§ **COMPITO 1**:
Rispondi a queste domande sul brano dedicato ai funerali di Paolo Rossi.
(a) Chi ha voluto e organizzato l'ultima messa a Vicenza?
(b) Quale numero portava la maglia azzurra che Gabriele Gravina ha deposto sul feretro?
(c) Con la citazione di quale artista si conclude l'omelia?
§ **COMPITO 2**:
Trascrivi fedelmente il passo del brano sui funerali di Paolo Rossi che inizia con "Gli eroi del Mondiale sono" e finisce con "con la mascherina.".

§ **BRANO SCELTO**:
L'ultima messa a Vicenza l'ha voluta e organizzata Federica Cappelletti, seconda moglie di Paolo Rossi. Il feretro del campione morto mercoledì scorso, è stato portato a spalla dagli ex compagni della Nazionale. In prima fila si riconoscevano Antonio Cabrini,  Marco Tardelli, Giancarlo Antognoni  e Fulvio Collovati. All'esterno i cori della gente ad intonare 'Paolo, Paolo...'. Il presidente della Figc, Gabriele Gravina, ha deposto una maglia azzurra della nazionale italiana con il n.20 sul feretro di Paolo Rossi, davanti all'altare del Duomo di Vicenza dove sono appena cominciati i funerali. 

 

Gli eroi del Mondiale sono seduti uno accanto all'altro; fa impressione vederli riuniti in questa circostanza: brizzolati, tristi, con la mascherina. 

L'omelia

«Astuto come un serpente in campo ma in tutta la sua vita semplice come una colomba, così era Paolo», dice nell'omelia  don Pierangelo Ruaro, delegato dal vescovo di Vicenza Baniamino Pezziol che sta celebrando il funerale. « Paolo ha vissuto la malattia con il garbo e la discrezione di sempre. La sua grandezza è stata di essere un fuoriclasse, ma mai un personaggio. Andrai nella Coverciano del cielo», aggiunge. L'omelia si conclude con una citazione di Renato Zero: «Benedici attori, musicisti, fantasisti e il popolo del circo, tutta questa gente che sorride sempre. Dentro questo elenco mettiamo di diritto anche te, Paolo. Grazie per aver fatto sognare tanta gente, per averci insegnato a vivere. Grazie a te, Signore, per avercelo donato».

§ **DATI DA ESAMINARE**:
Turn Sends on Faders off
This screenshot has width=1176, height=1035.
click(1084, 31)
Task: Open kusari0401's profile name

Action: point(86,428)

§ **RISPOSTA SCRITTA 1**:
(a) Federica Cappelletti, seconda moglie di Paolo Rossi.
(b) Il numero 20.
(c) Renato Zero.

§ **RISPOSTA SCRITTA 2**:
Gli eroi del Mondiale sono seduti uno accanto all'altro; fa impressione vederli riuniti in questa circostanza: brizzolati, tristi, con la mascherina.